Delay in forwarding the FIR to magistrate court is not fatal in a case in which investigation has commenced promptly on its basis. This legal principle was reiterated by the Supreme Court on 25 November 2016 in the case of Anjan Das Gupta Vs. State Of West Bengal & Ors. [Criminal Appeal No. 298 OF 2006]. The case was decided by a two-judge bench of the Supreme Court comprising Justices Pinaki Chandra Ghose and Ashok Bhushan.
In this case, the appeal had been filed against the judgment dated 16.02.2006 of Calcutta High Court, by which judgment, the High Court reversed the order of acquittal granted by Additional Sessions Judge. The High Court convicted the appellant Anjan Dasgupta and one Biswanath Paul under Section 302,34 of IPC by awarding life sentence and a fine of Rs. 2000.00.
In the said appeal, one circumstance, which had been heavily relied by trial court and reiterated before the Supreme Court by counsel for the appellant was dispatch of the FIR to the Magistrate with delay.
The Supreme Court held that the present is the case, where recording of the FIR on 16th June, 2000 itself has been proved, accepted by the trial court also, thus mere dispatch of the FIR on 22nd June, 2000 from the police station to the Magistrates’ Court has no bearing on the basis of which any adverse presumption can be drawn.

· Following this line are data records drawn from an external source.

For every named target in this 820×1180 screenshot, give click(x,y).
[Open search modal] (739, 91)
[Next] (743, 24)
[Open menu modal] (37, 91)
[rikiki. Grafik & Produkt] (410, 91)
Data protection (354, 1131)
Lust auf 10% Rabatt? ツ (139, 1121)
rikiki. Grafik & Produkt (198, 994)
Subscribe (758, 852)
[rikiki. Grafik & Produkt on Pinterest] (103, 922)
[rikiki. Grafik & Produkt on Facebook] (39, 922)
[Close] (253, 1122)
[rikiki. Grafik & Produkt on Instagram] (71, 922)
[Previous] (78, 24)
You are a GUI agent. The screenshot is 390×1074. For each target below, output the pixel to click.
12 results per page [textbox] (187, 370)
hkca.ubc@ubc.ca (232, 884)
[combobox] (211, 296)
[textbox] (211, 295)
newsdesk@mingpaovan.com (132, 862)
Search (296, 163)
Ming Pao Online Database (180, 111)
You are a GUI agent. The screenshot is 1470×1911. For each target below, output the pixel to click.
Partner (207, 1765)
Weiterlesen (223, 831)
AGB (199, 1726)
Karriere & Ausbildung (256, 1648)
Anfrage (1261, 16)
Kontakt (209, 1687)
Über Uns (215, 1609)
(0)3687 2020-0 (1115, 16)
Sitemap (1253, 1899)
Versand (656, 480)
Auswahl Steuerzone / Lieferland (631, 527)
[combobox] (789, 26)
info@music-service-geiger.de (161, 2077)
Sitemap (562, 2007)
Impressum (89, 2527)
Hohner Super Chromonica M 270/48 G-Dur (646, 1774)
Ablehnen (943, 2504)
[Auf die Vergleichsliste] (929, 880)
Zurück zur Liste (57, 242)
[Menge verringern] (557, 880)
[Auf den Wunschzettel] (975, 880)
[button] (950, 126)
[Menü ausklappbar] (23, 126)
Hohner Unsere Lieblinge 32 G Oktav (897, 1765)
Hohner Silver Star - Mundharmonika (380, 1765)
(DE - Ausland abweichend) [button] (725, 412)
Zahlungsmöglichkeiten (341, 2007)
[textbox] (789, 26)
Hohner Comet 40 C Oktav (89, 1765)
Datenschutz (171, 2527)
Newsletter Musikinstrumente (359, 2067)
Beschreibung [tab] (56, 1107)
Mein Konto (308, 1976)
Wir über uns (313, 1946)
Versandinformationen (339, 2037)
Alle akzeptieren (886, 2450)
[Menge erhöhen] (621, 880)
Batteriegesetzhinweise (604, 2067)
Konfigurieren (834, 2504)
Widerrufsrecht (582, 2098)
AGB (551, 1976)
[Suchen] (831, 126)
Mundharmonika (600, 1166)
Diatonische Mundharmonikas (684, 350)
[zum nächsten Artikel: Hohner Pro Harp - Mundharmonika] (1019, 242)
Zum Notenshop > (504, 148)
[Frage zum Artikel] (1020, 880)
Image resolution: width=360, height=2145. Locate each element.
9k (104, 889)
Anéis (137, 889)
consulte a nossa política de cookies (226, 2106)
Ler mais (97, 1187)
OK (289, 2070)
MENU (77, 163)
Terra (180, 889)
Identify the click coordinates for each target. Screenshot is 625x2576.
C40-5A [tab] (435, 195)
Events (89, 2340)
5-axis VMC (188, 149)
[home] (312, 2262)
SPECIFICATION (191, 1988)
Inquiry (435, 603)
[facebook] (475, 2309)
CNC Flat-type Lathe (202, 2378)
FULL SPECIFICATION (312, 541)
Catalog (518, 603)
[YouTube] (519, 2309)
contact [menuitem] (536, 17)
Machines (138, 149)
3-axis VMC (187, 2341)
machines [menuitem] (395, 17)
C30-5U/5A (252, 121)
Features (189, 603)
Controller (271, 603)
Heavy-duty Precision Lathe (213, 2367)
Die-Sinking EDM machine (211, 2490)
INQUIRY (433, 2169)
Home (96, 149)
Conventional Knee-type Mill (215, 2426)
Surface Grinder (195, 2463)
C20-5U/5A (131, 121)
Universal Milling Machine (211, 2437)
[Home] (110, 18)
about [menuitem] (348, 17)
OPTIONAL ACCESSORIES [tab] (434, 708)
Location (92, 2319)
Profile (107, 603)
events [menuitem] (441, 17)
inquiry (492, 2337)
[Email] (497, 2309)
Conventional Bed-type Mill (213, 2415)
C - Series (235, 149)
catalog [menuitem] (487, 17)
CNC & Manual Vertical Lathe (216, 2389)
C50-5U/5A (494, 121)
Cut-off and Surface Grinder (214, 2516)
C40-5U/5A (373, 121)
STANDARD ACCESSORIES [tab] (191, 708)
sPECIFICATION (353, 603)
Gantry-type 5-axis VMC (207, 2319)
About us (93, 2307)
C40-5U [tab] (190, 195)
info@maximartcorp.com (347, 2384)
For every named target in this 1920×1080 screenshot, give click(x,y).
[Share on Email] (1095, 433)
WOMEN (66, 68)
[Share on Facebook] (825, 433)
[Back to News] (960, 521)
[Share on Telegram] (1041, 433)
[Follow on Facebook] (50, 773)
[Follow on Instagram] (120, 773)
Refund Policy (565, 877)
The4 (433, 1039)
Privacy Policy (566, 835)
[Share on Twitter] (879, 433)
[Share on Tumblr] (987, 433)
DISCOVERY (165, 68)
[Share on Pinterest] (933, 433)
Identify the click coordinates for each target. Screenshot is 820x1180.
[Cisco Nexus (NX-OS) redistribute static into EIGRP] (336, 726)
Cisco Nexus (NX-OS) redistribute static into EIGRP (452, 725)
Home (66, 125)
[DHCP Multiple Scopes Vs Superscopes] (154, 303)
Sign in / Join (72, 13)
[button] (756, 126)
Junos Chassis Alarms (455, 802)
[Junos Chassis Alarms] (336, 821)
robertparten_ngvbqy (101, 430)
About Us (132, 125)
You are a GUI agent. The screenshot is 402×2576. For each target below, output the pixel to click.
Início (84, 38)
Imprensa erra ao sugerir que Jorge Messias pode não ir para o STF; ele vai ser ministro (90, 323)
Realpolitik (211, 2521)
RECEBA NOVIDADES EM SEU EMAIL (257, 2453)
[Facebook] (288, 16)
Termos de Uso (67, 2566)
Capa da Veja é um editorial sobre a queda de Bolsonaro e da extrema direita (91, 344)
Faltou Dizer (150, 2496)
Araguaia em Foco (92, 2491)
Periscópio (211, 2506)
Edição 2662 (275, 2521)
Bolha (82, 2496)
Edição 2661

It was held that the I.O. after receipt of the information of an offence by R.T. message had arrived at the scene on 17.40 hours on 16th June, 2000, which clearly proves the prompt commencement of the investigation. FIR was dispatched on 22nd June, 2000 which has also been accepted by trial court. When no questions were put to I.O. in his cross-examination regarding the delay in dispatch, at the time of hearing, the accused cannot make capital of the said delay in forwarding the FIR.
The Supreme Court referred to its earlier decision in the case of Rabindra Mahto and Another v. State of Jharkhand 2006 (10) SCC 432, in which it had held that in every case from the mere delay in sending the FIR to the Magistrate, the Court would not conclude that the FIR has been recorded much later in time than shown. It is only extraordinary and unexplained delay, which may raise doubts regarding the authenticity of the FIR.
The Supreme Court also referred to its earlier decision in Pala Singh v. State of Punjab, 1972 (2) SCC 640, wherein it had been held that delay in forwarding the FIR to court is not fatal in a case in which investigation has commenced promptly on its basis.
In these circumstances, the Supreme Court held that the FIR was genuine FIR and trial court committed an error in drawing adverse inference against the prosecution and refusing to attach value to the FIR.
The conclusion of the Sessions Judge that the FIR was manipulated was thus found to be erroneous. It was held that the FIR had been proved by the evidence.